This project predicts whether an email is spam or ham (non-spam) using a Logistic Regression machine learning model. The model is trained using a dataset of labeled emails and employs TF-IDF (Term Frequency-Inverse Document Frequency) for feature extraction.
The goal of this project is to predict whether an email is spam or not based on its content. This is achieved by preprocessing the email data, applying machine learning techniques for text classification, and evaluating the model's performance.
- Data Preprocessing: Load the dataset, clean the data, and handle any missing values.
- Label Encoding: Convert spam mails to
0
and ham mails to1
. - Feature Extraction: Use TF-IDF to convert the text data into numerical format suitable for training the machine learning model.
- Model Training: Use Logistic Regression to train the model on the training data.
- Model Evaluation: Test the model on unseen data and calculate its accuracy on both training and testing datasets.
- Prediction System: Predict whether a given email is spam or ham.
Ensure you have the following libraries installed:
- numpy
- pandas
- scikit-learn
- google-colab(only if you're using Google Colab for running the notebook)
The dataset for this project contains a collection of emails categorized as spam and ham. You can upload your own dataset or use the provided sample (mails_data.csv). The dataset must contain at least the following two columns:
Message: The content of the email. Category: The label for the email (spam or ham).
Clone the repository: git clone https://github.com/Krisha-Bhalala/Spam-Mail-Prediction.git
Navigate to the project directory: cd Spam-Mail-Prediction
Download the dataset: Make sure the mails_data.csv file is placed in the same directory as the notebook or modify the file path in the script.
Run the notebook: Open Spam Mail Prediction.ipynb in Jupyter Notebook or Google Colab and run the cells in sequence. The model will be trained and evaluated, and you will see predictions for test data.

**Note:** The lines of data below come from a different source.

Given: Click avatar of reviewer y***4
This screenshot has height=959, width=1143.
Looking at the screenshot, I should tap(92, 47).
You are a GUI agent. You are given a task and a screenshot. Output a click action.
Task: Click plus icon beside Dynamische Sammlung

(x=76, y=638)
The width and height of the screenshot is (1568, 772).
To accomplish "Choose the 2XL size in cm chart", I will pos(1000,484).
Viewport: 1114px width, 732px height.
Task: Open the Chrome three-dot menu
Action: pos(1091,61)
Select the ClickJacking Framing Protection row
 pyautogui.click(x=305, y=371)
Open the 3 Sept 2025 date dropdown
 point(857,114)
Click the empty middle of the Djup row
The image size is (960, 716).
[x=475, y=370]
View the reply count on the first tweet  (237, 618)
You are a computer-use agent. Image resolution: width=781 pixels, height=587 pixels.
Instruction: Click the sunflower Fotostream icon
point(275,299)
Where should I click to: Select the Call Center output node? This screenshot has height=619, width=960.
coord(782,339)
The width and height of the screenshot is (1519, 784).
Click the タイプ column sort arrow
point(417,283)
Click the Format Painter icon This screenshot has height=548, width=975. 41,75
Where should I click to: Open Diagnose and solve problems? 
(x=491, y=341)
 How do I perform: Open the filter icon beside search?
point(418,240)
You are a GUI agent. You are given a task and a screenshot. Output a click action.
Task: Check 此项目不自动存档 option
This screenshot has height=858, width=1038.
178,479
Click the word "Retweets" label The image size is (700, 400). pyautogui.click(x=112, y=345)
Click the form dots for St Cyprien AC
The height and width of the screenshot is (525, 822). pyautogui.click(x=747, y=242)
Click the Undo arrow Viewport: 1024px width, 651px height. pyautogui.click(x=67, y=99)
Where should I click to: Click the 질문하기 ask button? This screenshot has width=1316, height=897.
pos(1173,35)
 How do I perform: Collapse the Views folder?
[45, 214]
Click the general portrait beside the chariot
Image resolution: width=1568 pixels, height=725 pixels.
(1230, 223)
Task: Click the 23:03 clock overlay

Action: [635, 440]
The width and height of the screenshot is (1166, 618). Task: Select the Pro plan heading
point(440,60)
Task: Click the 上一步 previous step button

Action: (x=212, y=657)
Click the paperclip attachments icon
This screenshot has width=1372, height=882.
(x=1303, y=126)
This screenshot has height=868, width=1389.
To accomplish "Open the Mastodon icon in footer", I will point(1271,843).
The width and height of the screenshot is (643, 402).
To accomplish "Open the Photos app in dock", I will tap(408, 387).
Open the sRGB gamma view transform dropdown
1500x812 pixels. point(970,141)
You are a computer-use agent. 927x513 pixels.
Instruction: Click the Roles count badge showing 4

Run a sample prediction: You can enter a custom email message in the input_mail variable and the model will predict whether it's spam or ham.
Example:
input_mail = ["Nah I don't think he goes to usf, he lives around here though"]
- Data Preprocessing: The dataset is loaded, and missing values are handled by replacing them with empty strings.
- Label Encoding: The categories spam and ham are encoded as 0 and 1, respectively.
- Feature Extraction: The text data is converted into numerical features using the TF-IDF Vectorizer.
- Training the Model: Logistic Regression is trained on the processed data.
- Model Evaluation: The model's accuracy is evaluated on both training and testing data.
- Prediction: For any new input email, the model predicts whether the email is spam or ham.
- Accuracy on Training Data: The model's accuracy on the training set is printed after the training phase.
- Accuracy on Test Data: The model’s performance is then evaluated on the test set, and the accuracy is displayed.
- Prediction on Input Data: The model predicts whether a sample email is spam or ham.
- Accuracy on training data = 0.966
- Accuracy on test data = 0.967
- Prediction is: [0]
- It is a spam mail!!
This project is licensed under the MIT License.